A note about The Cuddlywumps Chronicles

This blog is written and maintained by Miss Cuddlywumps, a fluffy-tailed calico cat who is both classically educated and familiar with mysteries. She receives creative input from the Real Cats and clerical assistance from She of Little Talent (old SoLT, a.k.a. Roby Sweet). Comments or complaints should be addressed to Miss C rather than to old SoLt (Ms. Sweet). Ms. Sweet accepts no responsibility for Miss C's opinions.

Friday, December 25, 2015

’Twas the Morning after Christmas


"Where's my Lexus?" asks the cat who did not
receive her top requested Christmas gift.
Photo © Isselee | Dreamstime.com -
European Shorthair, 11 Years Old, Sitting Photo

’Twas the morning after Christmas, when all through the house,
all the creatures were stirring, including the mouse…
and one extremely disappointed fictional cat who did not receive the new Lexus RX 350 she had very specifically requested,
in writing, from this so-called Saint Nick who is in reality nothing but a liar in a bad suit.

The stockings were empty, they’d never been hung,
’cause She of Little Talent hadn’t a clue how it was done.
So old SoLT did not receive any new talent for Christmas (yet another thing the cat had requested specifically, in writing),
which was even more disappointing to the cat than her continuing lack of a Lexus, and let me tell you, that is some kind of disappointing.

The sad cat was nestled all snug in her bed,
sulking,
just sulking,
no more need be said.

While old SoLT was happy in that dumb hat she likes,
and continued to play Christmas music,
so the Lexus-less cat felt compelled to start a big fight,
because really, what’s Christmas without a fight?
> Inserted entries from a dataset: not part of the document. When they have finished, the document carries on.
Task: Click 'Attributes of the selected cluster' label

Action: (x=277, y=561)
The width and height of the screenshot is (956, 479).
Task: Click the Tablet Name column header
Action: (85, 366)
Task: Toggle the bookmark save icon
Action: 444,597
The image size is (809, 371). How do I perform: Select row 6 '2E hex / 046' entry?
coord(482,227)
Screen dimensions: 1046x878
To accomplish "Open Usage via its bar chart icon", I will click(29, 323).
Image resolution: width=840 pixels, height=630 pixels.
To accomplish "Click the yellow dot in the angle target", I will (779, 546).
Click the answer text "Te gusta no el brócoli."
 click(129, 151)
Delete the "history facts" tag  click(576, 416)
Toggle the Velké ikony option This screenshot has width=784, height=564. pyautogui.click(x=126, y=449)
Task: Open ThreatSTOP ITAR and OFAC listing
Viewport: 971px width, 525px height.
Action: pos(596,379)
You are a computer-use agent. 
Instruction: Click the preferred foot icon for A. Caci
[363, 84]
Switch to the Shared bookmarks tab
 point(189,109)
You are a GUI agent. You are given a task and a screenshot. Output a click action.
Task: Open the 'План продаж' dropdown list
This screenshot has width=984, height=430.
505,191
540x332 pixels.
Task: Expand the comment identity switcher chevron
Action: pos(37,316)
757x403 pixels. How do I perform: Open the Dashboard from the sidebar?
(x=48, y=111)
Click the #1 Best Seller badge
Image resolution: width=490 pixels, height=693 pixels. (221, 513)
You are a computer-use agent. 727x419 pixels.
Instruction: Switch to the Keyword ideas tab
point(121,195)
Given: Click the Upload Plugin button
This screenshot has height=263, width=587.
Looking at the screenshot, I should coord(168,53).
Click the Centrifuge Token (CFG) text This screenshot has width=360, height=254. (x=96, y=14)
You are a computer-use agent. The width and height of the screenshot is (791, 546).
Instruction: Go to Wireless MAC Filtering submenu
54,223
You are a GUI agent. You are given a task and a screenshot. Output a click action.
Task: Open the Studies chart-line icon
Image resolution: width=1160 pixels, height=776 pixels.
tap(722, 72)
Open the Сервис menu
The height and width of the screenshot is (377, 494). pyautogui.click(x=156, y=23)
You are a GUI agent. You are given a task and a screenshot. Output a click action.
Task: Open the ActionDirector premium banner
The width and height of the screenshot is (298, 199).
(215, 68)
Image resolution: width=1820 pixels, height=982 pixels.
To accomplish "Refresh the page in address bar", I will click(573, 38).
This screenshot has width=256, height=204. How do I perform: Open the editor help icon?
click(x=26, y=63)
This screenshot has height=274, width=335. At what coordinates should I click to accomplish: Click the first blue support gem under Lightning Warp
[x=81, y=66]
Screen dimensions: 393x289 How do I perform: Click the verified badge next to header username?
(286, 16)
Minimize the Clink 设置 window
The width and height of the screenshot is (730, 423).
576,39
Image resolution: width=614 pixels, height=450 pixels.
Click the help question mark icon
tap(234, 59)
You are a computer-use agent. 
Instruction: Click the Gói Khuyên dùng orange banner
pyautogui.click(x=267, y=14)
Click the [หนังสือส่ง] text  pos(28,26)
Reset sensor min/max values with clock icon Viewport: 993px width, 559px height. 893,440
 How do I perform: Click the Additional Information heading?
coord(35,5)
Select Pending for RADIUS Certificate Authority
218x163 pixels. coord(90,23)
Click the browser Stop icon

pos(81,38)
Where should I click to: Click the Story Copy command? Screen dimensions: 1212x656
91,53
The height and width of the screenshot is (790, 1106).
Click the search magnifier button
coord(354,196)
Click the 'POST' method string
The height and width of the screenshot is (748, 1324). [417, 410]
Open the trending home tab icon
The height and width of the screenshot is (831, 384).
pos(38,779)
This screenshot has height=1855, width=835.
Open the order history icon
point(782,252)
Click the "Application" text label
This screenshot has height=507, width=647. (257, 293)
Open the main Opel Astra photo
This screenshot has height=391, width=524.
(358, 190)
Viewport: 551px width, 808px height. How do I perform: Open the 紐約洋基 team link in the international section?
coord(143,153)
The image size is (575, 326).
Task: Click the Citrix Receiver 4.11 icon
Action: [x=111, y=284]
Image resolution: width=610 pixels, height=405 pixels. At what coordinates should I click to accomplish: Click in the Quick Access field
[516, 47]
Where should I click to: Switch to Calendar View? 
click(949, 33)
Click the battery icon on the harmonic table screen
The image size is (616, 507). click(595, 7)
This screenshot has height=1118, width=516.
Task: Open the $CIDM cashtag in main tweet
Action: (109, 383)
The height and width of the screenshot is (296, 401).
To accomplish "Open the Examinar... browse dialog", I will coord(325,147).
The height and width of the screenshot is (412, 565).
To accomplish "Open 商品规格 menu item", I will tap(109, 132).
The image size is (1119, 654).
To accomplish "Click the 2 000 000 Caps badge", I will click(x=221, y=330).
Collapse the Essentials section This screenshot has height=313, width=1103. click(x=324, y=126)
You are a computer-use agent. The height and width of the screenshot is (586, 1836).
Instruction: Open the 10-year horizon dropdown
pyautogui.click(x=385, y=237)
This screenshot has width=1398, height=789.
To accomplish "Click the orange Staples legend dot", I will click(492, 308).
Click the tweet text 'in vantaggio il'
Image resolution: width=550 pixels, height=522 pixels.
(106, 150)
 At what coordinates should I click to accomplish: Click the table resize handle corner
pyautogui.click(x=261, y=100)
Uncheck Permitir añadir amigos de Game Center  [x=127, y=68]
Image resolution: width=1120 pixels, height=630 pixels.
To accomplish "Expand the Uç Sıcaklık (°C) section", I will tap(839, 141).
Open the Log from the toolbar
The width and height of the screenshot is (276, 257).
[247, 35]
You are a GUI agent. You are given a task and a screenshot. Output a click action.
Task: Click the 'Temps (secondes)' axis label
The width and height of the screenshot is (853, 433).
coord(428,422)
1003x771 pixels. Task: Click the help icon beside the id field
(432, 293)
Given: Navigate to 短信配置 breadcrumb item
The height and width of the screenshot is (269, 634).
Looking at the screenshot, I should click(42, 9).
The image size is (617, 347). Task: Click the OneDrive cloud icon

The cat first hissed, and then scratched, and then climbed the fir tree,
and old SoLT grabbed her and shut her in the bathroom for a timeout times three.
Thus proving that life is unfair and Christmas is unjust and that Santa so-called Claus can refuse to lift even his little finger to help out a cat whose one basic need is a luxury car,
and the poor little cat’s complaints will be ignored as she sulks in the sink, which is not even totally dry the way she prefers it to be.

When Christmas is just too disappointing,
take a time out in your local sink.
Also, old SoLT totally messed up the cat’s post-Christmas poem,
which might have been completely different if only she’d hung up that one stocking so Santa could pour some little bit of talent into it,
not that he would actually do that,
since he tends to bring cheap catnip toys when what you really need is a car.

Eventually the poor cat was released from her prison,
and she chased the new toy old SoLT threw across her vision,
running and jumping, her tail all a-swish,
feigning happiness while plotting her next Christmas Eve wish (a.k.a. revenge).

So Merry Christmas indeed, Saint so-called Nick.
And to all a happier Christmas than mine.